Soon after I began to hear about the Project 2025 documents I read through them quickly to discern impacts on rural America and particularly rural regions with disproportionate disadvantaged communities (where I live). I wanted to get word out to rural readers and published a piece in The Daily Yonder (quite early in the cycle of attention to Project 2025). Thank you for amplifying concerns among the bioethics community.
But the bioethics community is a surpassingly small electorate.
By contrast the rural electorate is much larger and significantly more powerful where it matters, in the Electoral College process. Why draw that comparison? Hearing the argument that “The call to dismantle the administrative state not only impacts health and health care, it also seeks to undermine the trust that we have in government and policymaking ” many rural voters would consider that they already have little ‘trust’ in the administration state, since hundreds of rural hospitals have closed in the past decades and presently “700 rural U.S. hospitals are at risk of closure due to financial problems, with more than half of those hospitals at immediate risk of closure” ( https://www.beckershospitalreview.com/finance/703-hospitals-at-risk-of-closure-state-by-state.html ). I get – and likely you do too – many announcements of webinars and reports on how to preserve or restore or increase Public Health Authority (PHA). I attend many of them and ask, ‘What did PHA – federal or state – do to prevent many of these rural hospital closures? What do you – experts in PHA – advise, now, to prevent hundreds more rural hospital closures?’ Guess what I hear in response?: mostly, basically, nothing. But, Certificate of Public Need, Medicaid allocations, etc are all lively concerns of federal and state Public Health Authorities.

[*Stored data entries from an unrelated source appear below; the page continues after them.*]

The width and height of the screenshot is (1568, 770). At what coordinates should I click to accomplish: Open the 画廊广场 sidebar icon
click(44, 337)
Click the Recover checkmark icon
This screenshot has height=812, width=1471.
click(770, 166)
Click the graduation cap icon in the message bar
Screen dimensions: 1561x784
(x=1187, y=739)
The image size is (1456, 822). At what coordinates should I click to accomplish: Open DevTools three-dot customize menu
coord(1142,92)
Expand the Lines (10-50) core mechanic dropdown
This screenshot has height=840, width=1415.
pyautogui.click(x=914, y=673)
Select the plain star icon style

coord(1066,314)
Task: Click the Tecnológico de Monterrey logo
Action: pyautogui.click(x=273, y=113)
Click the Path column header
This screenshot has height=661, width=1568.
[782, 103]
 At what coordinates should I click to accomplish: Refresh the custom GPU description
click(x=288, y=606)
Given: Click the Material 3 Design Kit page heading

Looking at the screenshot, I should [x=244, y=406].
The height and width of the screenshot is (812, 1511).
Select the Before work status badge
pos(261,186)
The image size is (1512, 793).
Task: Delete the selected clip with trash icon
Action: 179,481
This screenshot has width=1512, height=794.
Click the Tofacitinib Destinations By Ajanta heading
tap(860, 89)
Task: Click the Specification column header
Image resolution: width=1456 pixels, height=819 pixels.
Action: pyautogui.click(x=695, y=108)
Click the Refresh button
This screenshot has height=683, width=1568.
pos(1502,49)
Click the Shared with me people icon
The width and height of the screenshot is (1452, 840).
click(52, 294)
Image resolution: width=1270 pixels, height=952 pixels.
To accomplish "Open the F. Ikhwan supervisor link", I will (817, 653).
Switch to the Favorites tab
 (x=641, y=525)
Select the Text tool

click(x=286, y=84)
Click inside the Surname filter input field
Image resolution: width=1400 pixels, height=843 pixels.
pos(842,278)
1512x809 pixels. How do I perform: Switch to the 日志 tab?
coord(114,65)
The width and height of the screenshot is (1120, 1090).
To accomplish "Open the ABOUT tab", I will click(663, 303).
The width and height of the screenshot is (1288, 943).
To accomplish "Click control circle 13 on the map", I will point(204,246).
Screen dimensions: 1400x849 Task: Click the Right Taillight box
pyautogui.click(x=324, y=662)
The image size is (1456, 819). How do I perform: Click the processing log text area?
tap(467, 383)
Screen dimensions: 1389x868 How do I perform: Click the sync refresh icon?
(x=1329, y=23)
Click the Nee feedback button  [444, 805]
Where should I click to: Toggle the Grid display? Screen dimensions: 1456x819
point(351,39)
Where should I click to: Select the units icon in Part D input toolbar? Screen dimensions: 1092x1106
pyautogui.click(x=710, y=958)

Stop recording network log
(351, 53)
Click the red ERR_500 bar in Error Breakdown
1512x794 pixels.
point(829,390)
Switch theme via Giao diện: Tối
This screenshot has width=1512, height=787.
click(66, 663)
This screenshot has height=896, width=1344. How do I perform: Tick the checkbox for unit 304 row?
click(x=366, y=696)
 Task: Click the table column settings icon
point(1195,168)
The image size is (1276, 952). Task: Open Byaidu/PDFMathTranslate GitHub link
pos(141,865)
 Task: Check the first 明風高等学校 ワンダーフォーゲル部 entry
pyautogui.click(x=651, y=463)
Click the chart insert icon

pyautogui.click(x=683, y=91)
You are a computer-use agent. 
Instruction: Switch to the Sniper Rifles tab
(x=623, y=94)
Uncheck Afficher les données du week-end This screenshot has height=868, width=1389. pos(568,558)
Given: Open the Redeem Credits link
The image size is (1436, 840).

Further evidence of neglect of rural health equity comes from what we are learning coming out of the Covid pandemic emergency. Persistent and pervasive negelct of rural communities’ health equity instantiated persistent and pervasive disparities in health infrastructure and health outcomes that produced disproportionately adverse experiences with Covid. See e.g. https://www.sciencedirect.com/science/article/abs/pii/S0277953623005373
In the late 20th century the rural electorate began to consolidate around national narratives that highlighted neglect and threat, as factories (textiles, furniture, machinery, etc) closed, and other employment was lost to ‘globalization’ and ‘financialization’ (corporate purchasing then closure of ‘local’ banks, ‘local’ merchants, ‘local’ service companies, etc) . In the same period Republican politics of ‘culture wars’ amplified this narrative conjoining economic anxiety with cultural anxiety (e.g. see https://www.politico.com/newsletters/politico-nightly/2024/02/22/they-surveyed-10-000-rural-voters-heres-what-they-learned-00142795 ) . See e.g. this graph: https://dailyyonder.com/tracing-the-divide-urban-and-rural-voting-preferences-started-to-diverge-in-the-1970s/2021/05/20/ Generally, Democratic politics fancied the values of global social and cultural elites and confirmed to rural Americans that there was, indeed a war, that they had already been losing and dare not keep losing.
Trump was an excellent entertainer for the electorate, and deal maker and/or bully, with powerful and wealthy interests, to consolidate and enlarge and electorate experiencing all the more economic and cultural anxiety. And, correct me if I’m wrong: bioethics elites, for the most part, made little or not progress toward researching, discussing, policy advocacy toward ensuring rural health equity, equitable attention and support for SDOH in rural communities, constructing a narrative revealing and sustaining the social-ecological and environmental-ecological integrity and vitality of rural America.
So, when many in rural communities read “Bioethicists must be ready to respond to the inequities that would be furthered by the implementation of Project 2025. We must understand the implications of a dismantled administrative state to people’s health and well-being” … many might say … Yeah, right? We were ‘dismantled’ decades ago and bioethics barely cared. Yeah, right!